There is a further twist to these considerations. How do I know that you, the reader, are not a Zombie? Come to think of it, how do I know that everyone else in the world is not a Zombie, and that I am the only ‘person’ with body and soul together? I cannot appeal to visual evidence or scientific tests to give me an answer. Nor can I reason that, because I have a mind that other people have minds, because it is not valid to generalise from a sample of one (myself).
Descartes seems to have done it again. First he causes us perpetual difficulties with his notion of an evil demon, now, even if I am convinced that I exist, I am left uncertain whether other ‘people’ are like me. Let’s be clear which particular rut I am in at present. It is primarily an epistemological one, because I am struggling with the question ‘how do I know that other people are like me?’ And there does not seem to be a convincing way out of this difficulty.

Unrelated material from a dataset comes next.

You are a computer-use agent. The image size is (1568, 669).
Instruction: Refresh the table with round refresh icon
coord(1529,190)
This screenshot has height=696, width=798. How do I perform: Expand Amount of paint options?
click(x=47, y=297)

Maybe we need to move to another perspective. If we are stuck on the epistemological front, perhaps a move to metaphysics is required. Can we ask whether there is an alternative way, or alternative ways, of viewing the relationship between the body and the mind?

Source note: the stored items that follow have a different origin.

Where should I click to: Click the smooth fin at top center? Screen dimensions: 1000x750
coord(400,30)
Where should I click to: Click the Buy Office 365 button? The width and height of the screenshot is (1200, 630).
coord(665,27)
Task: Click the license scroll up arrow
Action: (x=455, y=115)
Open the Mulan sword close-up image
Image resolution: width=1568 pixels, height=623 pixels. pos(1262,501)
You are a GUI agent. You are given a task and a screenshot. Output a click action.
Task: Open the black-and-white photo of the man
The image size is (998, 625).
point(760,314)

Other views were developed soon after Descartes. To take two and consider the implications of these:
– Locke could see no relationship between body and mind; he supposed that God acted separately to introduce the contents of our minds.

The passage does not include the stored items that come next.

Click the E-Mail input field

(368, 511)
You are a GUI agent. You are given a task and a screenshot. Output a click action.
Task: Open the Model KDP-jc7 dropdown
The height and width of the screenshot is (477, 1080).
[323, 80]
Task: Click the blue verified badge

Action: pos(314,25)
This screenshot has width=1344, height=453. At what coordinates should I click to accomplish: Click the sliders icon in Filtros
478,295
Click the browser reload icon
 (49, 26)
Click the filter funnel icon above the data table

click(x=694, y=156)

– Leibniz considered that everything derived from the physical conditions of the universe, that there is a connection between the physical and the mental.
So, for Locke, God has to act twice, one to establish the universe and then to arrange the content of our minds. For Leibniz, God only has to act once, when he has created the physical universe, everything follows on from this.
Now if we are discomforted by thoughts of Zombies, one way out is to adopt a metaphysical approach which does not lead us into this problem. There is no possibility of Zombies with Leibniz’s approach because we are all necessarily constructed the same way. I have a mind, and I can be assured that you have a mind. Not so with Locke’s approach, or with that of Descartes’.
Clearly, we have at this stage only opened up the possibility of alternative metaphysical approaches, and the pros and cons of all of them (Descartes, Locke’s and Leibniz’s) require to be properly considered. Nor do these three cover all possible metaphysical theories. The present purpose, however, is solely to establish that such alternatives do exist.
If we briefly re-visit the route we have taken, we can now establish a fuller answer to the significance of Zombies and disembodied spirits.
We began with Descartes view that bodies and minds are made up of distinct substances. Prime facie, this looks to be a tenable position. Furthermore, we cannot look to scientific evidence to evaluate its feasibility. To establish a way of testing it therefore, we identified certain implications of the theory namely, the existence of Zombies and disembodied minds. These brought to light a number of problems. First, it seems difficult if not impossible to answer the question ‘Do I know that other ‘people’ are not Zombies?’ To try to escape from this problem, different metaphysical solutions to the mind body relationship were identified. However, at this point, we have not reached any solutions; several metaphysical models (including Descartes) remain in the field, and the epistemological question is unresolved.
Zombies and disembodied minds have therefore taken us on a lengthy philosophical journey. We have established implications of a theory which might not otherwise have been evident, tangled with problems of epistemology, and looked at different metaphysical models. Quite a lot to flow from a single idea! They have certainly established a philosophical significance.